XI - formação e disponibilização de professores para o atendimento educacional especializado, de tradutores e intérpretes da Libras, de guias intérpretes e de profissionais de apoio;

XII - oferta de ensino da Libras, do Sistema Braille e de uso de recursos de tecnologia assistiva, de forma a ampliar habilidades funcionais dos estudantes, promovendo sua autonomia e participação;

XIII - acesso à educação superior e à educação profissional e tecnológica em igualdade de oportunidades e condições com as demais pessoas;

XIV - inclusão em conteúdos curriculares, em cursos de nível superior e de educação profissional técnica e tecnológica, de temas relacionados à pessoa com deficiência nos respectivos campos de conhecimento.
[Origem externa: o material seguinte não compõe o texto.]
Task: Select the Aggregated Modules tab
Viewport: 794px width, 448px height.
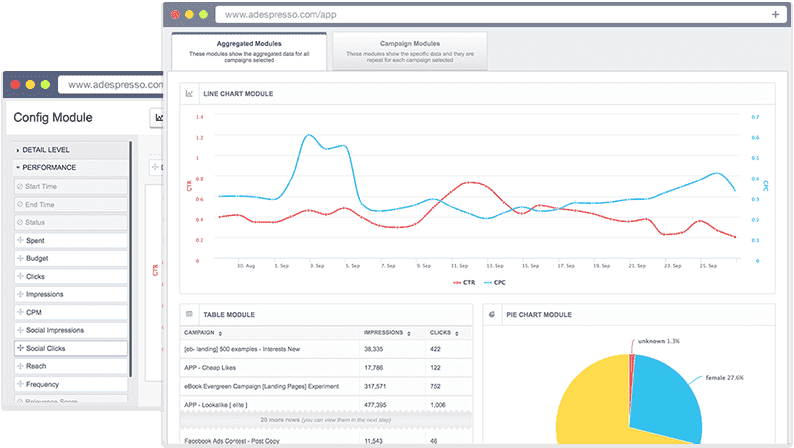Action: 248,51
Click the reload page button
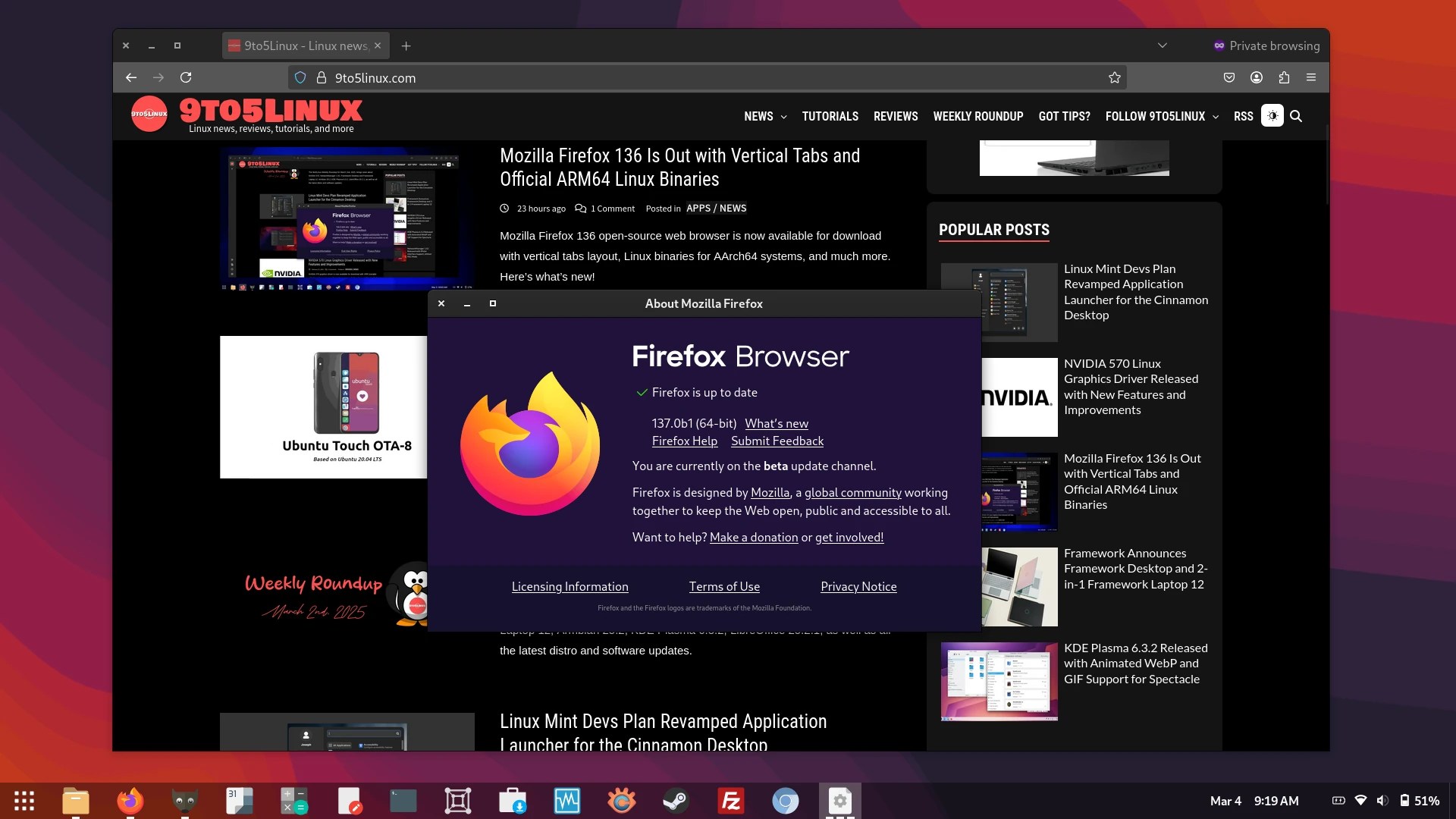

XV - acesso da pessoa com deficiência, em igualdade de condições, a jogos e a atividades recreativas, esportivas e de lazer, no sistema escolar;

XVI - acessibilidade para todos os estudantes, trabalhadores da educação e demais integrantes da comunidade escolar às edificações, aos ambientes e às atividades concernentes a todas as modalidades, etapas e níveis de ensino;

XVII - oferta de profissionais de apoio escolar;

XVIII - articulação intersetorial na implementação de políticas públicas.
O Estatuto da Pessoa com Deficiência alterou o artigo 8º da lei 7.853/89, que passou a prever como crime punível com reclusão de 2 a 5 anos e multa: "I - recusar, cobrar valores adicionais, suspender, procrastinar, cancelar ou fazer cessar inscrição de aluno em estabelecimento de ensino de qualquer curso ou grau, público ou privado, em razão de sua deficiência".

Desse modo, além de promover a educação inclusiva, o Estatuto da Pessoa com Deficiência combate rigorosamente a discriminação. O dever de respeito é imperativo. Assim, o Estatuto tornou-se um marco importante na defesa dos direitos fundamentais da pessoa com deficiência. Basta agora efetivá-los.